Ray tracing enables the superrealistic rendering of light and shadows in a computer-generated scene. It uses an algorithm that can trace the path of light and then simulate the way the light interacts with the virtual objects it falls upon in the computer-generated world.
Up until now however the process has been strictly reserved for major film making studios as only those with the biggest of budgets could access the massive computer processing power needed. But thanks to its new architecture and chips, Nvidia is making the technology much more widely available.
The Turing architecture’s ray-tracing engine is powered by new “RT Cores” that are used to accelerate computing operations to determine how light can interact with its environment in a 3-D space. Nvidia reckons its new Quadro RTX chips can boost ray-tracing performance by up to 25 times that of its Pascal chips, performing the necessary calculations at speeds of up to 10 gigarays per second.
Nvidia first showed off its new GPU’s ray-tracing capabilities during the company’s GPU Technology Conference in March through a computer generated imagery Star Wars clip created especially for the demonstration.
The Quadro RTX GPUs will launch in the fourth quarter in three versions: the Quadro RTX 8000, the Quadro RTX 6000 and the Quadro RTX 5000.
The GPUs also feature something called “Tensor Cores,” which are processors that can accelerate machine learning training and inferencing, Nvidia said. The Tensor Cores will provide speeds of up to 500 trillion tensor operations per second.
Ray-tracing performance can be boosted even further by pairing the GPUs with Nvidia’s NVLink technology, providing up to 96 gigabits of memory and 100GB-per-second data transfer speeds from two RTX 8000 chips.
Nvidia said this kind of performance would enable the creation of artificial intelligence-powered applications with new capabilities such as deep learning antialiasing, which is a new kind of motion image generation technology. Other applications include “denoising,” resolution scaling and video retiming.
“This is truly a breakthrough and five years ahead of schedule,” Jon Peddie, president of Jon Peddie Research, told SiliconANGLE. “The combination of Nvidia’s hardware accelerators and software development have made a quantum jump. Ray tracing has been the Holy Grail of computer graphics for decades, and once it gets fully understood and investigated, all kinds of new applications will emerge.”
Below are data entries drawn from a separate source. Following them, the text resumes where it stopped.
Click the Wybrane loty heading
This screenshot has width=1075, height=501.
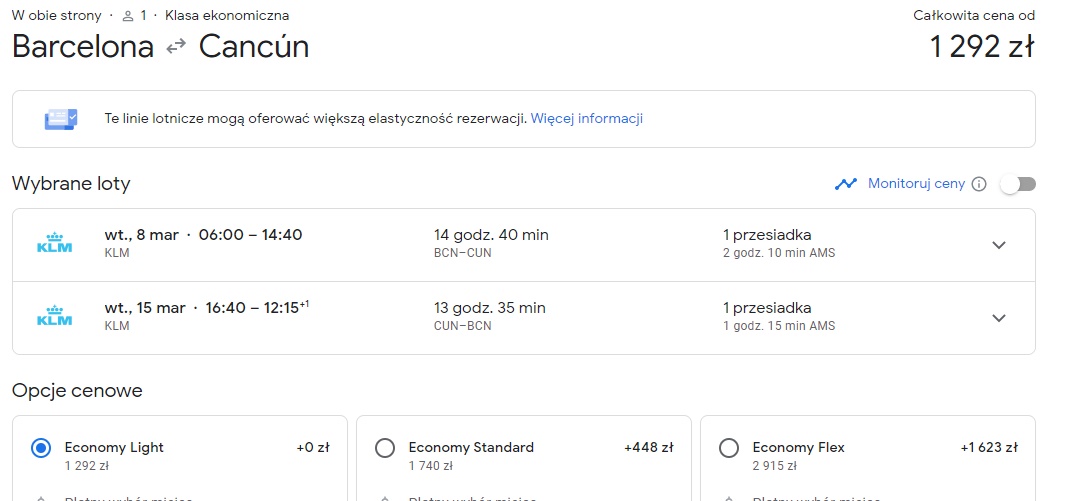(71, 184)
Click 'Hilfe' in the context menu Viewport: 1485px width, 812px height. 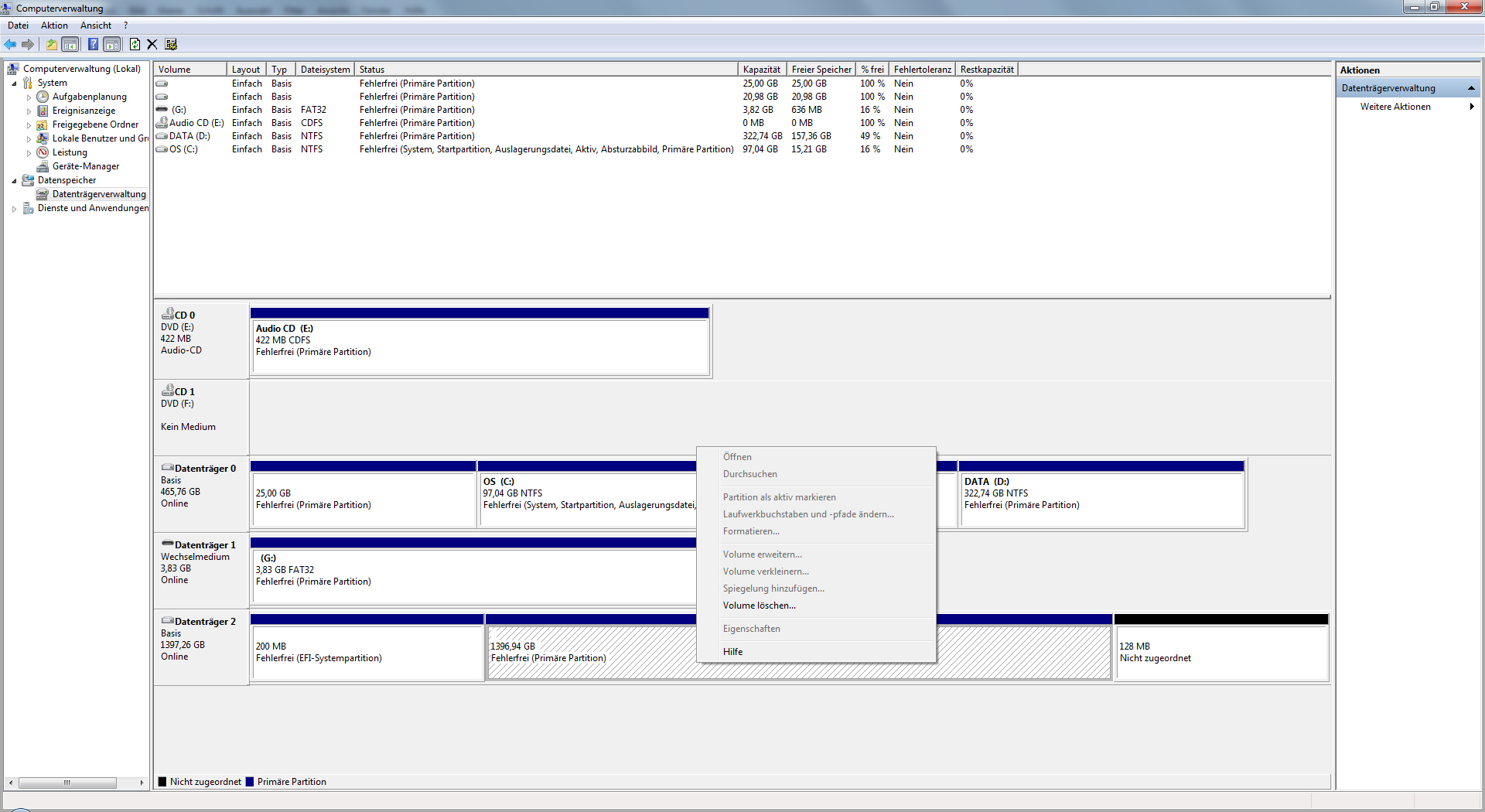pyautogui.click(x=732, y=652)
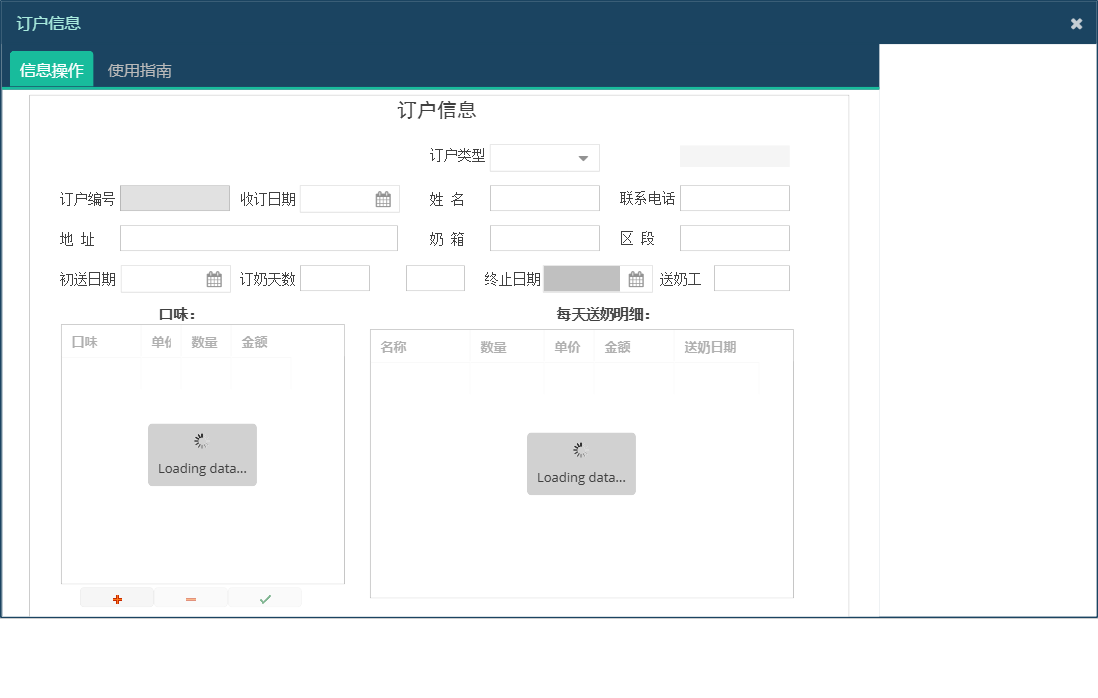This screenshot has height=698, width=1098.
Task: Click the 区段 input field
Action: point(734,238)
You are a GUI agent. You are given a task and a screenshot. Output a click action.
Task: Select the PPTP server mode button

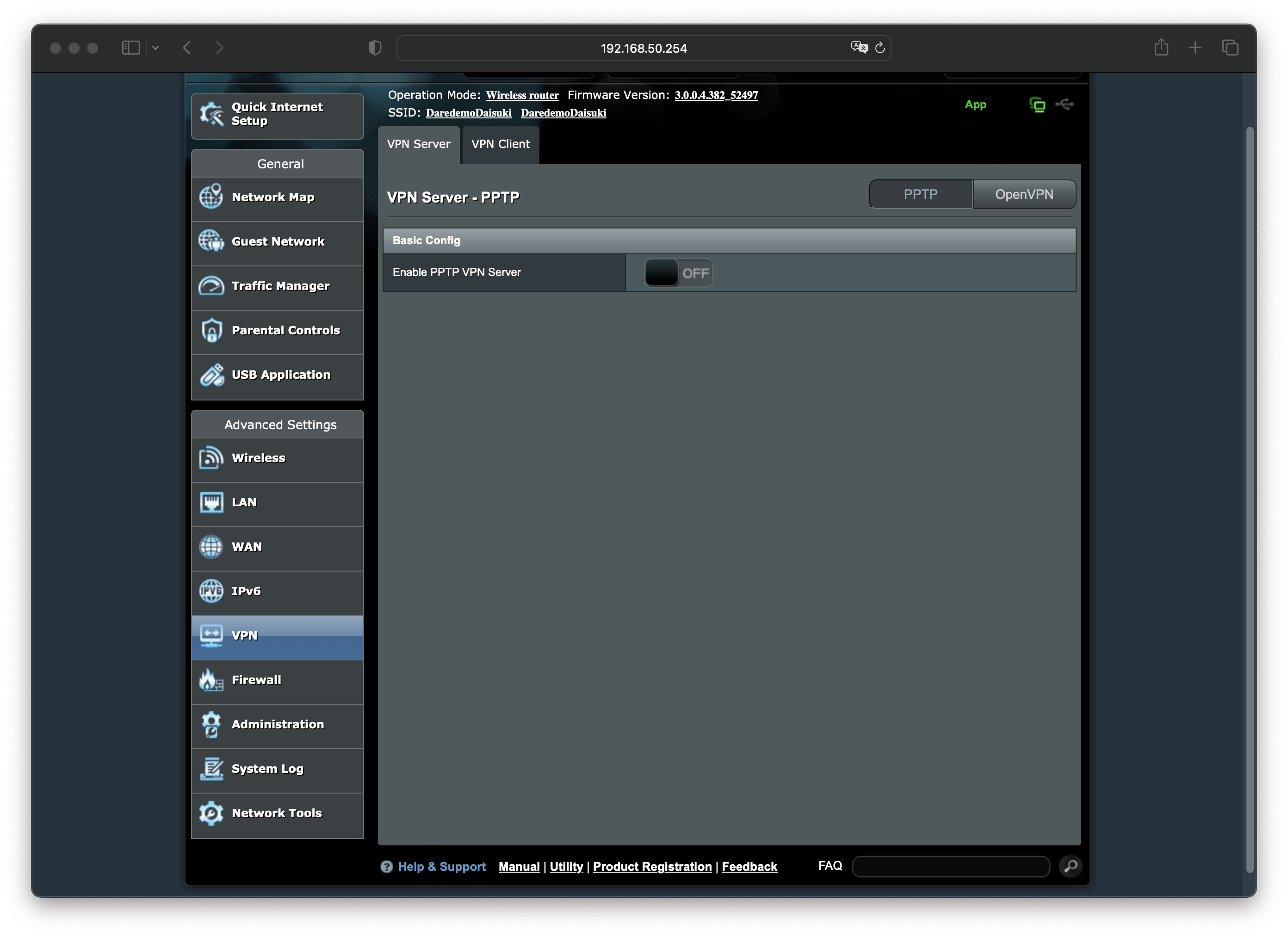920,195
As to what specific kinds of applications we might see getting built off Nvidia’s new GPUs, Peddie said the impact would be widespread, covering everything from acoustics to medical diagnosis and even astrophysics. Ray tracing also has great potential in machine learning applications, particularly when it comes to sharing workloads or doing things serially such as computing and then rendering, where the RTX series would provide “unimaginable ROI,” according to the analyst.
Nvidia is also making available its new RTX graphics platform for developers to make the most of the new chips. The platform includes application programming interfaces for ray tracing, AI, rasterization and simulations. The platform also supports Nvidia’s new open-source Material Definition Language software development kit, which is a suite of tools that integrate the precise look and feel of real-world materials into rendering applications.
Nvidia said the RTX 8000 chips come with 48GB of memory and will go on sale at an “estimated street price” of $10,000. The RTX 6000 with 24GB of memory will cost $6,300, while the RTX 5000 with 16GB of memory is priced at $2,300.